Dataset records
============================================================
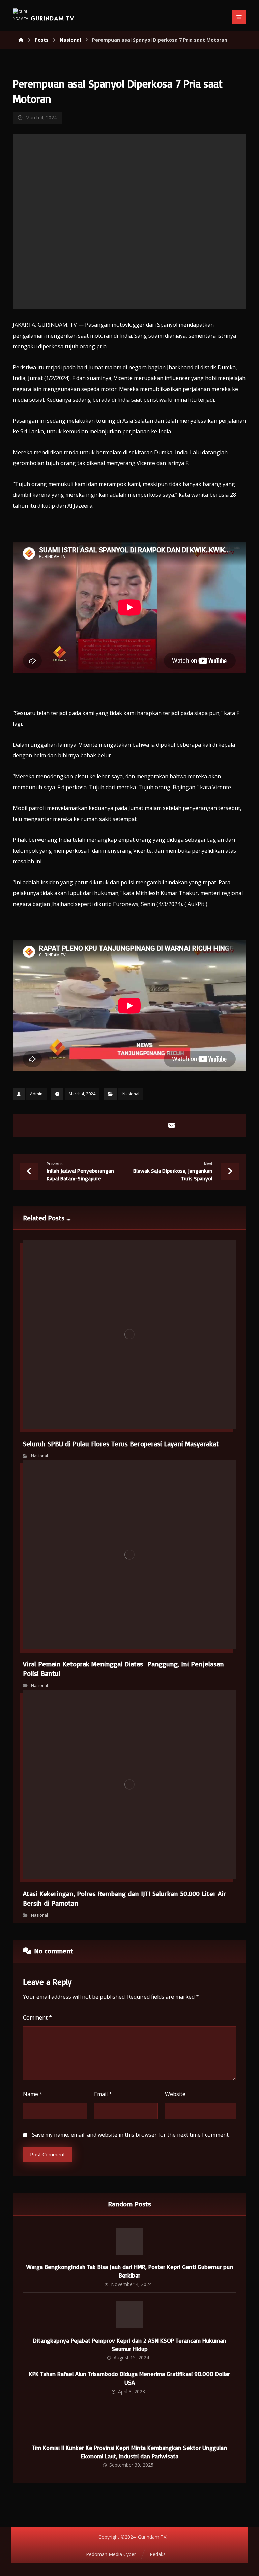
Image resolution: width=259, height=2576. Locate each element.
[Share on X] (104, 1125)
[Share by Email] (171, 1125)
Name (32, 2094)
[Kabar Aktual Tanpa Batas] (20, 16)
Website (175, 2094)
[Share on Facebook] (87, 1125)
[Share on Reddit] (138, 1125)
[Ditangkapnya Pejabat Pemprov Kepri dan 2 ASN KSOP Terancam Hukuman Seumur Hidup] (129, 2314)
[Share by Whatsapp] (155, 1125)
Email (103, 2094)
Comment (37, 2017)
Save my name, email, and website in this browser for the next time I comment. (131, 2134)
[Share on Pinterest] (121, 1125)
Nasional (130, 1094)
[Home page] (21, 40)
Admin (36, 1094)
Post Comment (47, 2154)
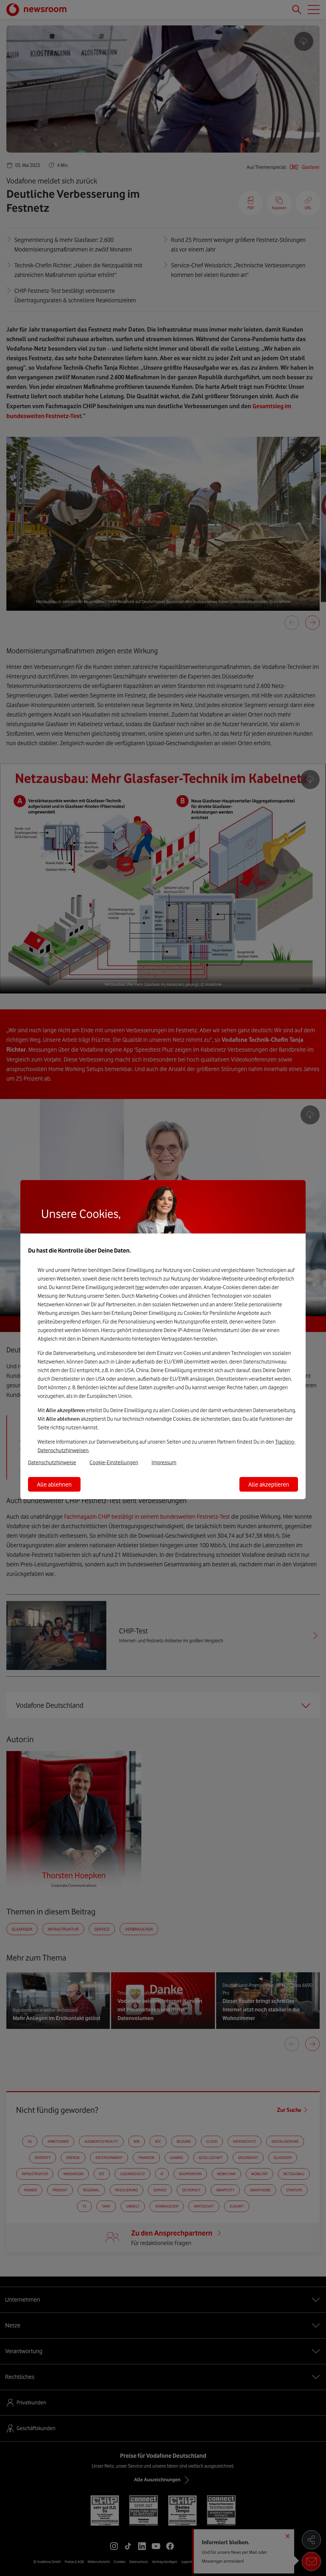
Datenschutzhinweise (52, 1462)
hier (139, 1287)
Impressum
============================================================
#### Requirement:
Word for word, restate the lines from the one containing "[Ditangkapnya Pejabat Pemprov" through the end of the entries. Do not include pictures.

#### Answer to this exercise:
[Ditangkapnya Pejabat Pemprov Kepri dan 2 ASN KSOP Terancam Hukuman Seumur Hidup] (129, 2314)
[Share by Whatsapp] (155, 1125)
Email (103, 2094)
Comment (37, 2017)
Save my name, email, and website in this browser for the next time I comment. (131, 2134)
[Share on Pinterest] (121, 1125)
Nasional (130, 1094)
[Home page] (21, 40)
Admin (36, 1094)
Post Comment (47, 2154)
Datenschutzhinweise (52, 1462)
hier (139, 1287)
Impressum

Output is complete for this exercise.